# start of EXERCISE DATA
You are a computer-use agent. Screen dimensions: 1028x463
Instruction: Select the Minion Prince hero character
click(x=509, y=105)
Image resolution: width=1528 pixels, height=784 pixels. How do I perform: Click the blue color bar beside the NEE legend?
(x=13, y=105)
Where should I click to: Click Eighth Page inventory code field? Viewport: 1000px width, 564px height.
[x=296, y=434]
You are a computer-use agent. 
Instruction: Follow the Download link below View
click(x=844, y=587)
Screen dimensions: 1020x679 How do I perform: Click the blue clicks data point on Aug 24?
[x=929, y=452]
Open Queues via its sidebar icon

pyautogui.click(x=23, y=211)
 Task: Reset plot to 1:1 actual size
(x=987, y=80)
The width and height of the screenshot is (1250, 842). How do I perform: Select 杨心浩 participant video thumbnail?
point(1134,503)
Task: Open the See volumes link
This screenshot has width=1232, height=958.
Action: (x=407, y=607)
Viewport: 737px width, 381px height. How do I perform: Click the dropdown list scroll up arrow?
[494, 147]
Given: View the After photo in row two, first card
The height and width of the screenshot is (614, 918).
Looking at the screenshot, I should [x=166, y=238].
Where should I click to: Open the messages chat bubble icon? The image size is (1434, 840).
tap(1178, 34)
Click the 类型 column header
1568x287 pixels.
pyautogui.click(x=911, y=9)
# end of EXERCISE DATA
WHAT TO PRODUCE:
Change every "Instruction" in the listing above to "Goal", then write out all of its lines again with nothing else altered.

WRITTEN REPLY:
You are a computer-use agent. Screen dimensions: 1028x463
Goal: Select the Minion Prince hero character
click(x=509, y=105)
Image resolution: width=1528 pixels, height=784 pixels. How do I perform: Click the blue color bar beside the NEE legend?
(x=13, y=105)
Where should I click to: Click Eighth Page inventory code field? Viewport: 1000px width, 564px height.
[x=296, y=434]
You are a computer-use agent. 
Goal: Follow the Download link below View
click(x=844, y=587)
Screen dimensions: 1020x679 How do I perform: Click the blue clicks data point on Aug 24?
[x=929, y=452]
Open Queues via its sidebar icon

pyautogui.click(x=23, y=211)
 Task: Reset plot to 1:1 actual size
(x=987, y=80)
The width and height of the screenshot is (1250, 842). How do I perform: Select 杨心浩 participant video thumbnail?
point(1134,503)
Task: Open the See volumes link
This screenshot has width=1232, height=958.
Action: (x=407, y=607)
Viewport: 737px width, 381px height. How do I perform: Click the dropdown list scroll up arrow?
[494, 147]
Given: View the After photo in row two, first card
The height and width of the screenshot is (614, 918).
Looking at the screenshot, I should [x=166, y=238].
Where should I click to: Open the messages chat bubble icon? The image size is (1434, 840).
tap(1178, 34)
Click the 类型 column header
1568x287 pixels.
pyautogui.click(x=911, y=9)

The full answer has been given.